Quite early the next morning Sidney Graham was in his office at the telephone. He conferred with the carpenter, agreeing to meet him out at the barn and make final arrangements about the windows in a very short time. Then he called up the trolley company and the electric company, and made arrangements with them to have a wire run from the road to his barn, with a very satisfactory agreement whereby he could pay them a certain sum for the use of as much light as he needed. This done, he called up an electrician, and arranged that he should send some men out that morning to wire the barn.

He hurried through his morning mail, giving his stenographer a free hand with answering some of the letters, and then speeded out to Glenside.

Three men were already there, two of them stone-masons, working away under the direction of the contractor. They had already begun working at the massive stone around the windows, striking musical blows from a light scaffolding that made the old barn look as if it had suddenly waked up and gone to house-cleaning. Sidney Graham surveyed it with satisfaction as he stopped his car by the roadside and got out. He did delight to have things done on time. He decided that if this contractor did well on the job he would see that he got bigger things to do. He liked it that his work had been begun at once.

The next car brought a quartette of carpenters, and before young Graham went back to the city a motor-truck had arrived loaded with lumber and window-frames. It was all very fascinating to him, this new toy barn that had suddenly come into his possession, and he could hardly tear himself away from it and go back to business. One would not have supposed, perhaps, that it was so very necessary for him to do so, either, seeing that he was already so well off that he really could have gotten along quite comfortably the rest of his life without any more money; but he was a conscientious young man, who believed that no living being had a right to exist in idleness, and who had gone into business from a desire to do his best and keep up the honorable name of his father's firm. So after he had given careful directions for the electric men when they should come he rushed back to his office once more.
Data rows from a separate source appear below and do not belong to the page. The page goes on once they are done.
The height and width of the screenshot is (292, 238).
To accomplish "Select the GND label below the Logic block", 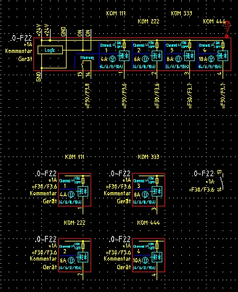I will click(39, 76).
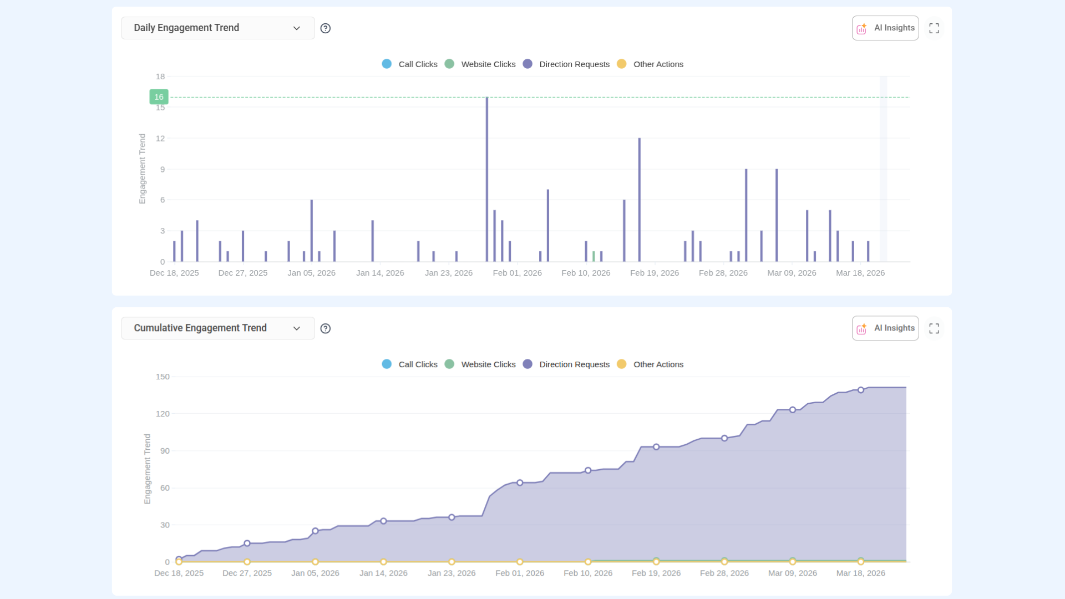
Task: Click AI sparkle icon in bottom chart
Action: (x=861, y=329)
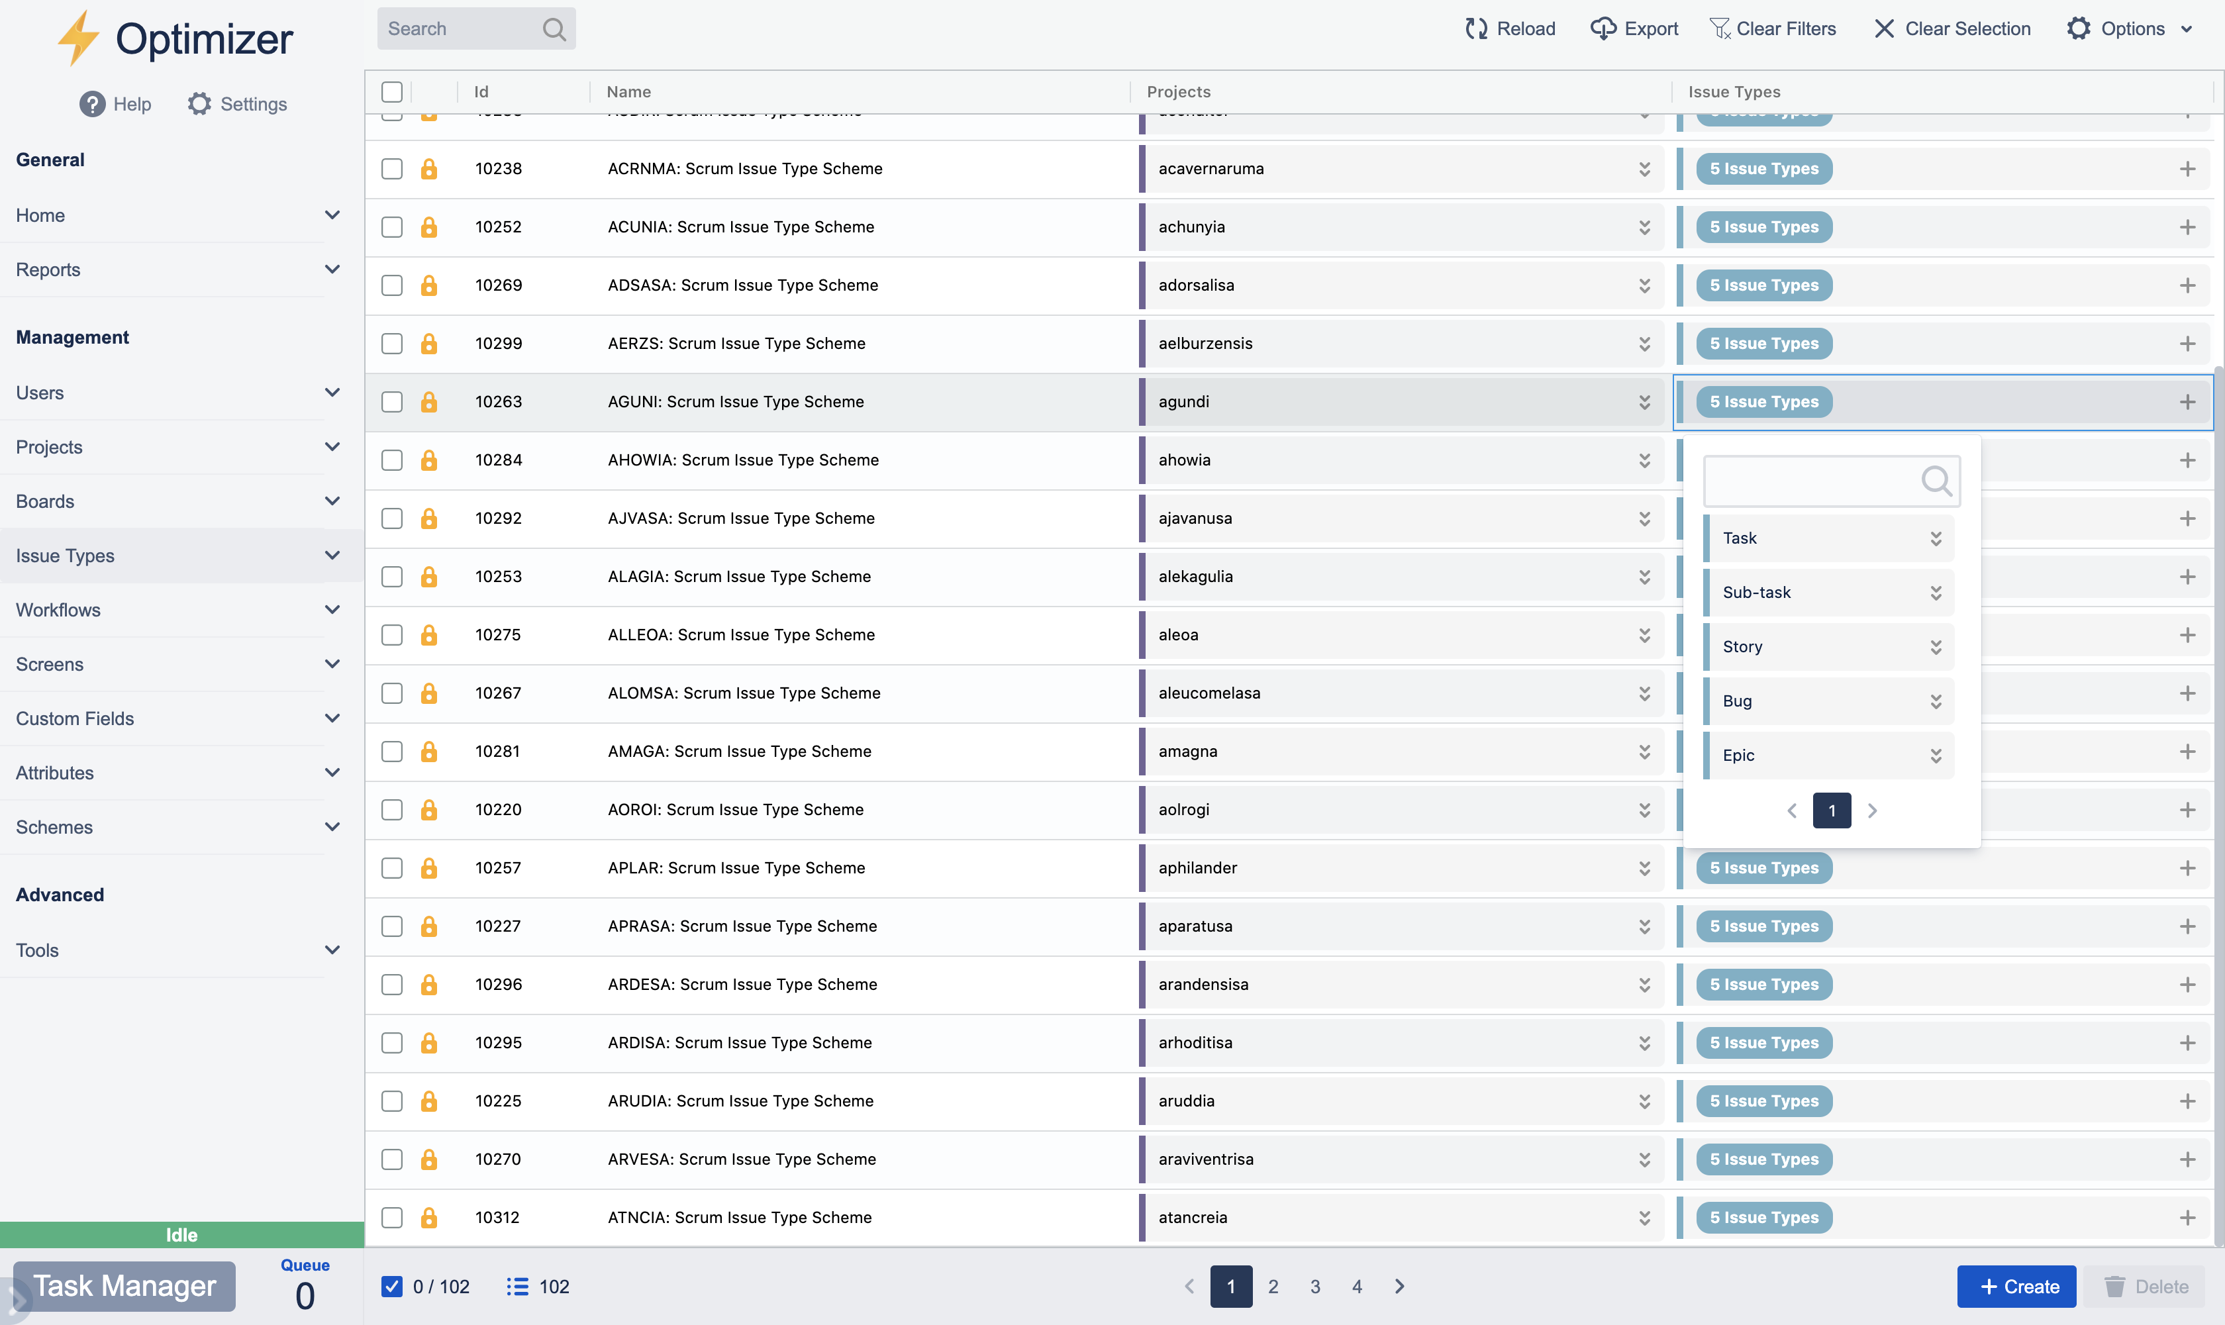
Task: Open Help via question mark icon
Action: point(92,104)
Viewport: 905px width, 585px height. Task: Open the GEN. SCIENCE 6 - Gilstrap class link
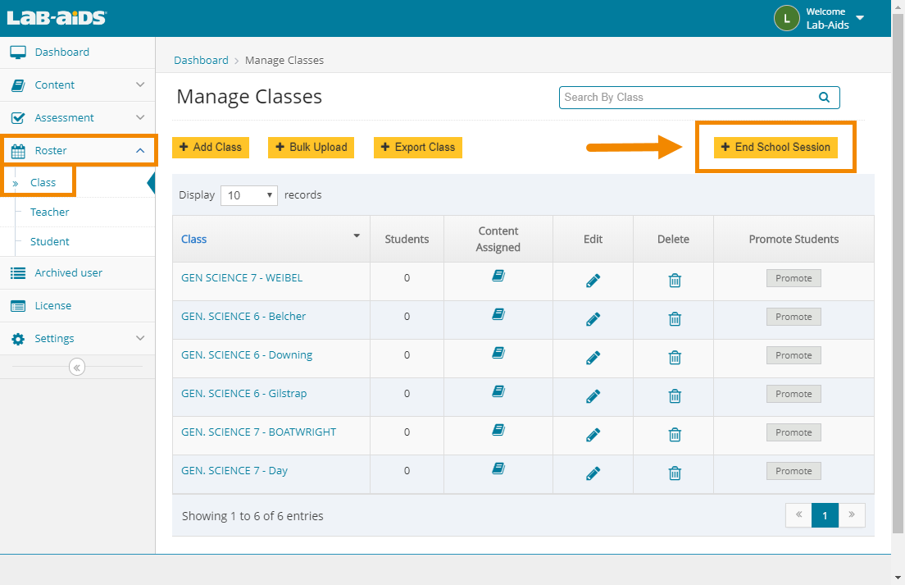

The next two days were filled with delightful novelties. He spent much time flying from office to barn and back to the office again, and before evening of the second day he had decided that a telephone in the barn was an absolute necessity, at least while the work was going on. So he called up the telephone company, and arranged that connection should be put in at once. That evening he wrote a short note to Miss Shirley Hollister, telling her that the partitions were under way and would soon be completed, and that in a few days he would send her the key so that she might begin to transport her belongings to the new home.